__ASSIGNED TASK__
Count the lines below that include the word "Image" and write that number alone.

__THE INPUT__

-- Opening Marker --

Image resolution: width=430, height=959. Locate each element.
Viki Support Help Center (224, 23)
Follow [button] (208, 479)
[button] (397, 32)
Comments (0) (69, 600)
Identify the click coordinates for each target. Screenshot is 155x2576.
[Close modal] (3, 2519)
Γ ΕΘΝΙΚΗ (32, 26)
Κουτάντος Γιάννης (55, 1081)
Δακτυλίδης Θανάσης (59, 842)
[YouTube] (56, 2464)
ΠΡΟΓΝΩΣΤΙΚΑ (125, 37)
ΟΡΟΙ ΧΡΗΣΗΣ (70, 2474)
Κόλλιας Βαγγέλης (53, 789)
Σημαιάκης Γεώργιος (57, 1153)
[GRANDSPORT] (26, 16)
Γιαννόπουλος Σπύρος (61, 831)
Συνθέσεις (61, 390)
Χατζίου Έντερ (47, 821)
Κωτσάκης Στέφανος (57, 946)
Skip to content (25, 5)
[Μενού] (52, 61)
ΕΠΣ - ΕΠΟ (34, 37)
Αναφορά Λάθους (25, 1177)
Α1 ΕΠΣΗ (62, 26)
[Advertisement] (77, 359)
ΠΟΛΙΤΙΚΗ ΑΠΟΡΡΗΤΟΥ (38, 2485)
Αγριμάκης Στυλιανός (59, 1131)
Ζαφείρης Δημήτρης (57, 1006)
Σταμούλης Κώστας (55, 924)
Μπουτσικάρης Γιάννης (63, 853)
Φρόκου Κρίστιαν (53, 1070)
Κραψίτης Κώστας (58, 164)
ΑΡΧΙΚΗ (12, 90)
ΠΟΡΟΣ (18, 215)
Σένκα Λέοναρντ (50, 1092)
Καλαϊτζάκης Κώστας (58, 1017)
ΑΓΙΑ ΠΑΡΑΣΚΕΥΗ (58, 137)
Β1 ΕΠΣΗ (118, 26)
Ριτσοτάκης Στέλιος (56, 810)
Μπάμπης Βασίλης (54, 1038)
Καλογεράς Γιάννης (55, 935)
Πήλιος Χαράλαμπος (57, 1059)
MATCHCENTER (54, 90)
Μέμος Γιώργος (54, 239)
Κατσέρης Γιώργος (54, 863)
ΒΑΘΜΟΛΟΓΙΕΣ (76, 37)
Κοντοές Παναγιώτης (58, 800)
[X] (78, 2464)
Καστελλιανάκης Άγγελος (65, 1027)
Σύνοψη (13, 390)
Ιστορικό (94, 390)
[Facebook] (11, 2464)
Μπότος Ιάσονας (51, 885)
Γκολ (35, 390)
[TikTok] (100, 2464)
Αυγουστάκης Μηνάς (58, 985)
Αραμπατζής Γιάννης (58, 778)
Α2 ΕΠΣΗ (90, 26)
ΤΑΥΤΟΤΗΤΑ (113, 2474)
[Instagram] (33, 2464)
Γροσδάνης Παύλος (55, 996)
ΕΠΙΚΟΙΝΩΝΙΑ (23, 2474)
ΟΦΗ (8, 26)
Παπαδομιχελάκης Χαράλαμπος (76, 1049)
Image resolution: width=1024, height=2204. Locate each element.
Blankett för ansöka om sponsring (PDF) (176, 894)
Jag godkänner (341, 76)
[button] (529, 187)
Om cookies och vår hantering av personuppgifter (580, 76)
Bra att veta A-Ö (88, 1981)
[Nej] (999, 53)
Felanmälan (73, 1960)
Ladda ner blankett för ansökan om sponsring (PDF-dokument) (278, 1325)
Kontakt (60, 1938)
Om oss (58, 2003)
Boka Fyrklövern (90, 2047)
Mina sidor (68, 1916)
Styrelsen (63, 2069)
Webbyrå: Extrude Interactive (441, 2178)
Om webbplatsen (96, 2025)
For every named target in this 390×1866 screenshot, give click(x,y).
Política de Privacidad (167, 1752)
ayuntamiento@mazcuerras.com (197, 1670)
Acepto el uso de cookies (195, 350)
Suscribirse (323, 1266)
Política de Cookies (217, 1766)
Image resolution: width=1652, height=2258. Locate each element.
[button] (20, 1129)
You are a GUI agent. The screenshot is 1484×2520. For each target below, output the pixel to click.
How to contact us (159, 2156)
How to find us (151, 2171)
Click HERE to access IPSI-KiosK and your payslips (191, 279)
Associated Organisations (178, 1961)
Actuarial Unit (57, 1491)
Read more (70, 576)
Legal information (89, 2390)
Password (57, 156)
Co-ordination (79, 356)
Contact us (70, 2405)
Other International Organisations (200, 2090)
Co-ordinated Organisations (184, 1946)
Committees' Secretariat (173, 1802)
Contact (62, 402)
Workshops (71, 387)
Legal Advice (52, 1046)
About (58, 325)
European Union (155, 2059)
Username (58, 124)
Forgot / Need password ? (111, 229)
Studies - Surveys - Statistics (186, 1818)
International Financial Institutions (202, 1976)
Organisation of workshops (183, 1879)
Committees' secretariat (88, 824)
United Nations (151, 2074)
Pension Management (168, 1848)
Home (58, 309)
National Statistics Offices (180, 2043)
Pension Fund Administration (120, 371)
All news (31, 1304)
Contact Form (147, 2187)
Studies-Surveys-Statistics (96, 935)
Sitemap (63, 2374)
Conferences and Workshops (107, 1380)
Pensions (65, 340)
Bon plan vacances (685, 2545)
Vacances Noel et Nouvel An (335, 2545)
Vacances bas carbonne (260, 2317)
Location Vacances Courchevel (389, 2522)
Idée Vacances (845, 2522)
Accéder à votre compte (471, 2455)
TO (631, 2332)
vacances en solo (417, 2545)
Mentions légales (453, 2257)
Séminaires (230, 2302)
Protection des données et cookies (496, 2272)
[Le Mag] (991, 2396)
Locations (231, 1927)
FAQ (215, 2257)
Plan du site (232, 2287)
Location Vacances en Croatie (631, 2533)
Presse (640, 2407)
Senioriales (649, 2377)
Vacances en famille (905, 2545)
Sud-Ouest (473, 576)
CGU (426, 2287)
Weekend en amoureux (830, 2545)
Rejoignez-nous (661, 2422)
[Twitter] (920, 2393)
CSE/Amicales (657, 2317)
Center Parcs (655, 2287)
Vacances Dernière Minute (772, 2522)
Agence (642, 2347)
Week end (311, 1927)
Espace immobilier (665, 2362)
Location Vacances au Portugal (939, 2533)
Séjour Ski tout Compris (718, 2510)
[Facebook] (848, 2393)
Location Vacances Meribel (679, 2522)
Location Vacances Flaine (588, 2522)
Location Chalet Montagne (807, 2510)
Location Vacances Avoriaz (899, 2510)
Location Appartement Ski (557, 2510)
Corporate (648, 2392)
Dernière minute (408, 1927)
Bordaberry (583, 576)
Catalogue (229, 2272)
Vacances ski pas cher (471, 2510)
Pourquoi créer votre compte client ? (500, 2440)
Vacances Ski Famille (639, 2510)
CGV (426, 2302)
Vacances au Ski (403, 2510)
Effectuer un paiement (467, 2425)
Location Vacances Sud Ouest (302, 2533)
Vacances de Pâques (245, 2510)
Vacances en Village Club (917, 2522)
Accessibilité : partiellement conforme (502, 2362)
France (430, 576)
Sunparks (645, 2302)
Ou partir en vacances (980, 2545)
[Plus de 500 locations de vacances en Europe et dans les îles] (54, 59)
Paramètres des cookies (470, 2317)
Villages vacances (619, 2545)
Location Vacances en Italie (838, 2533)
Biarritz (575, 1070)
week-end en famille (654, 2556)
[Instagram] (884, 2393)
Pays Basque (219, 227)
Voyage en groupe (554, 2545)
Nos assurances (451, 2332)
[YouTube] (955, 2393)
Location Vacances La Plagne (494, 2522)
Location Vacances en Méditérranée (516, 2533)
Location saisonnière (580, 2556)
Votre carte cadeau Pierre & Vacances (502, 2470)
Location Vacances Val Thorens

-- Closing Marker --

__FINISHED TASK__
3